She gets scammed out of her Hyundai the day she picks it up.

The cops are no help, but a friendly stranger at the police station says “I know a guy…”

And that “guy,” a suave, mysterious and slippery criminal who cracks safes and aspires to a life in haute cuisine, calls himself “Artist.” He leads her on an odyssey through the Big City, to chop shops and organized beggar brigades, food stalls and slums, a quest that leads them both to a mobster who dotes on his fighting goat like its his own child.

Oh yes, there’s a winner of a screen comedy in “Chopsticks,” a Mumbai-set romp that never comes close to romping, but finds its caper comedy footing in a delightful third act.

Director/co-writer Sachin Yardi, who has done caper comedies before (“C Kkompany” never made it to the U.S.) can be accused of lapsing into “cutesy,” in the cloying music and a few of the situations. The real problem is the most elemental mistake in creating this comedy (for Netflix, in this case).

It’s an 85 minute movie trapped in a 100 minute film. It starts so slowly, lumbers through an hour of jokes that don’t translate, and even in its funnier, more brisk finale, could use a few more gags to make it sing.

So what I’m saying is, somebody snap up the remake rights. This should work, and can work better.

We meet Nirma (Mithila Palkar) beaming that “new car” smile.

Sure, she’s named “for a detergent.” She may be bullied at her job, translating for Chinese tourists as a guide working for the Taj Land’s End Hotel. And she’s small-town superstitious enough to wish the tiny Hyundai i10 had luckier numbers on the license plate.

But no worries. Get her guru’s sticker on the window, leave the plastic on the seats, pop in one of her self-actualization CDs — “”When s— happens in my life, I turn it into fertilizer!” — and as mom directs on the phone, she heads to Mahalakshmi Temple to pray, and maybe ask for a Hyundai blessing.

Material provided:
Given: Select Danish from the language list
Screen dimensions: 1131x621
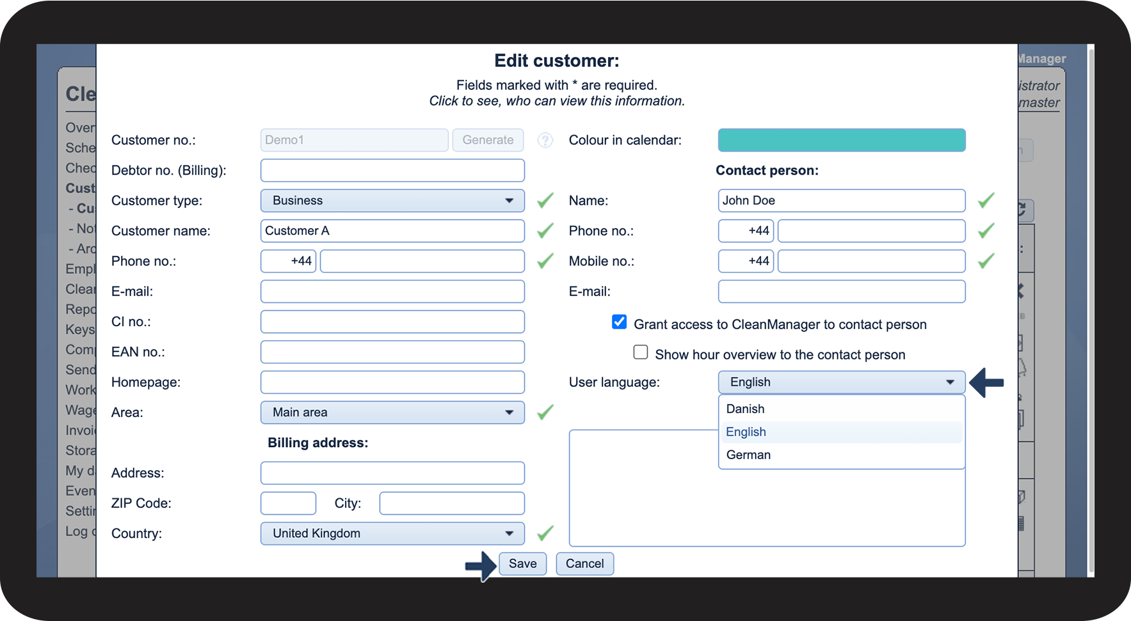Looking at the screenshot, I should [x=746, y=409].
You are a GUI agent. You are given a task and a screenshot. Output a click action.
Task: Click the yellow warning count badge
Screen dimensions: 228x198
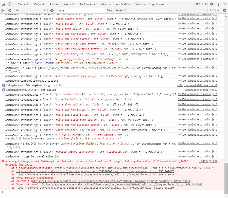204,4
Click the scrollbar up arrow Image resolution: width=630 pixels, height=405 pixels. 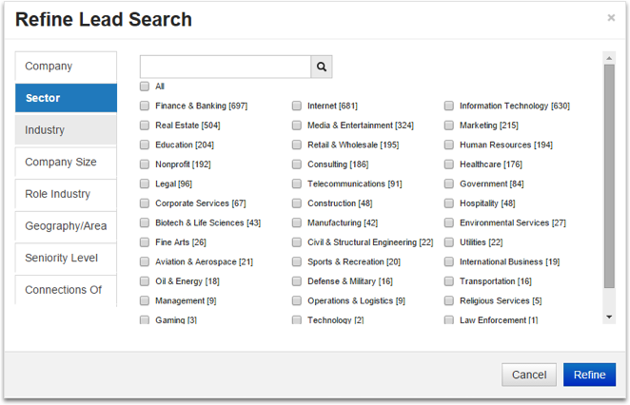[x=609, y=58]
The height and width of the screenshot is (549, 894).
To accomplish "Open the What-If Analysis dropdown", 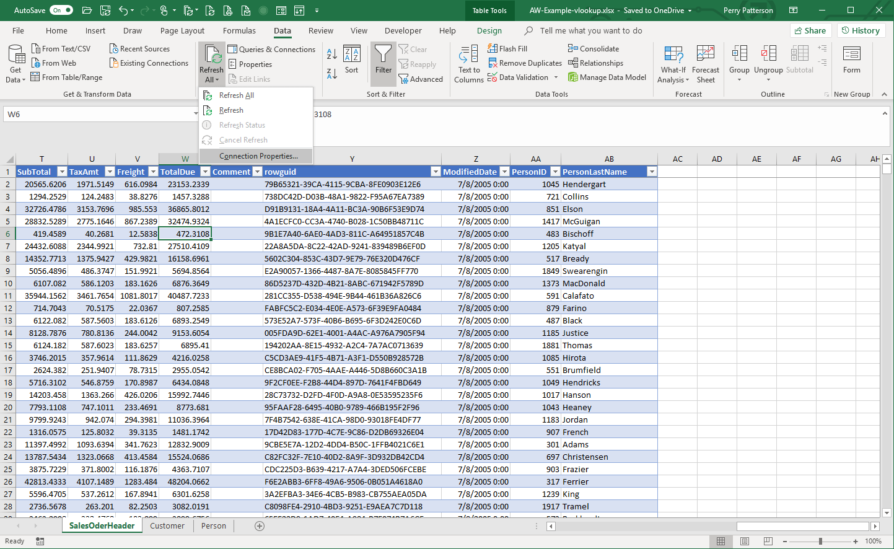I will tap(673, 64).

---

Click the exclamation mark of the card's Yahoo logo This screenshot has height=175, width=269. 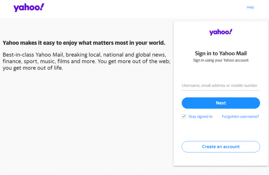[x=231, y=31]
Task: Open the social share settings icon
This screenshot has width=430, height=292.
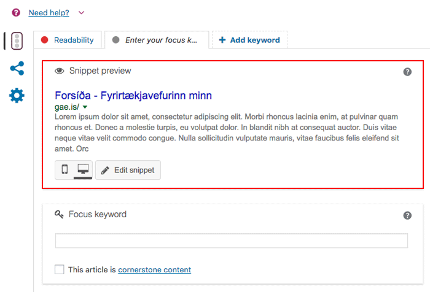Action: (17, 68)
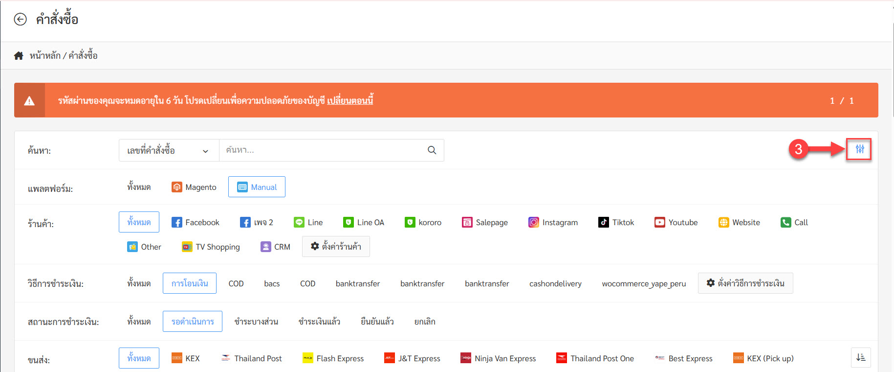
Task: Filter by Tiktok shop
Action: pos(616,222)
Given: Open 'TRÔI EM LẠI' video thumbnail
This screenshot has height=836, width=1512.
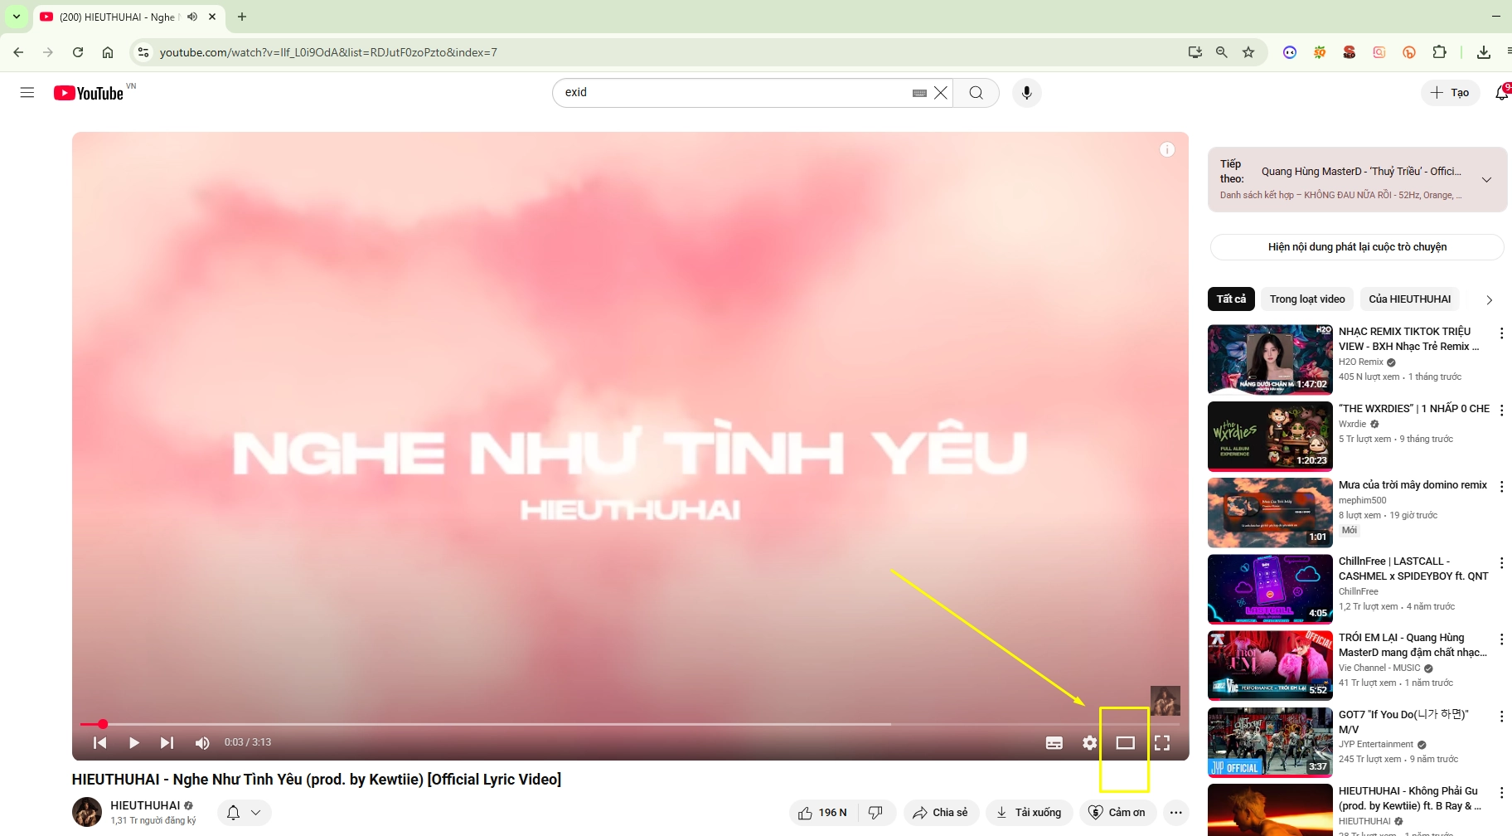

--

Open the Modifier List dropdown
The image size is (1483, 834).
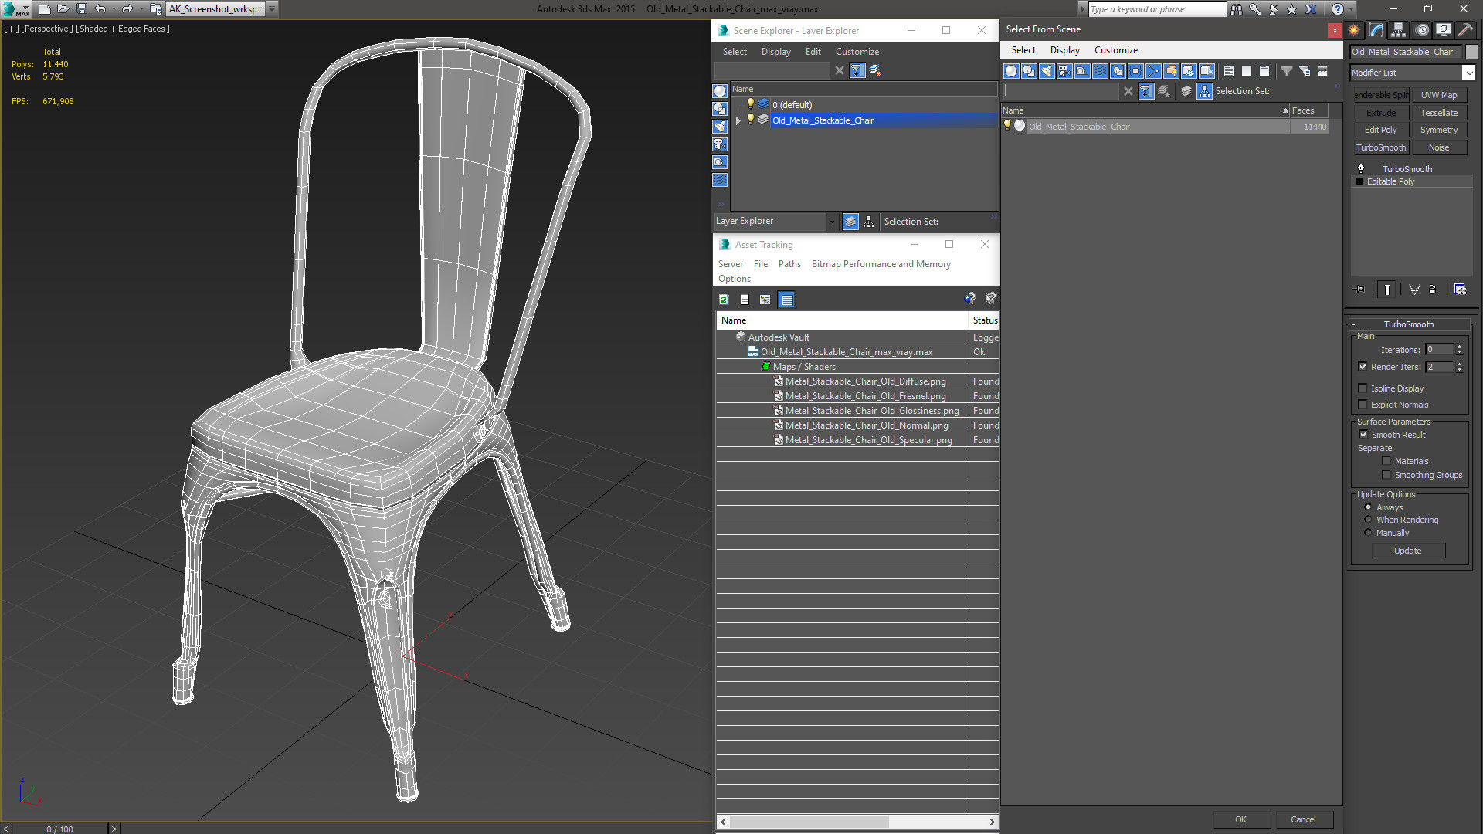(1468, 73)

Task to complete: Extend the review of the Mumbai caper comedy "Chopsticks" past its final sentence. The lines above play no part in what comes next.

Solved exercise:
This is Mumbai, one of the most crowded places on Earth. Traffic is murder. She tries to park, entrusts an attendant to do it for her.

And he was no attendant.

One of the best reasons to hunt down foreign films is to get a taste of the culture, and comedies often do that best. We sample Indian bureaucracy and poverty (the Dharavi slums are must-see for Chinese tourists, where “Slumdog Millionaire,” and which Nirma tells her tourists (in Mandarin) that “is the only place in the world that makes more counterfeit goods than China!”

And everybody Nirma meets and tells her sad story to gives her that clucking, sad/mocking/understanding/affirming Indian head wobble.

Including the dashing crook squatting in an unfinished building with a mysteriously finished and fully-equipped kitchen. Veteran actor Abhay Deol has the matinee idol hair and the cool arrogance of a man in his element. He’s cooking when they meet, and mocking.

From “Couldn’t your parents find you a better name?” to asking if she studied English, demanding that she tell him the name of the fish she’s cooking, no, it’s “Salmon….the ‘l’ is silent…You should ask your school for a refund.”

But sure, he’ll help her find the car.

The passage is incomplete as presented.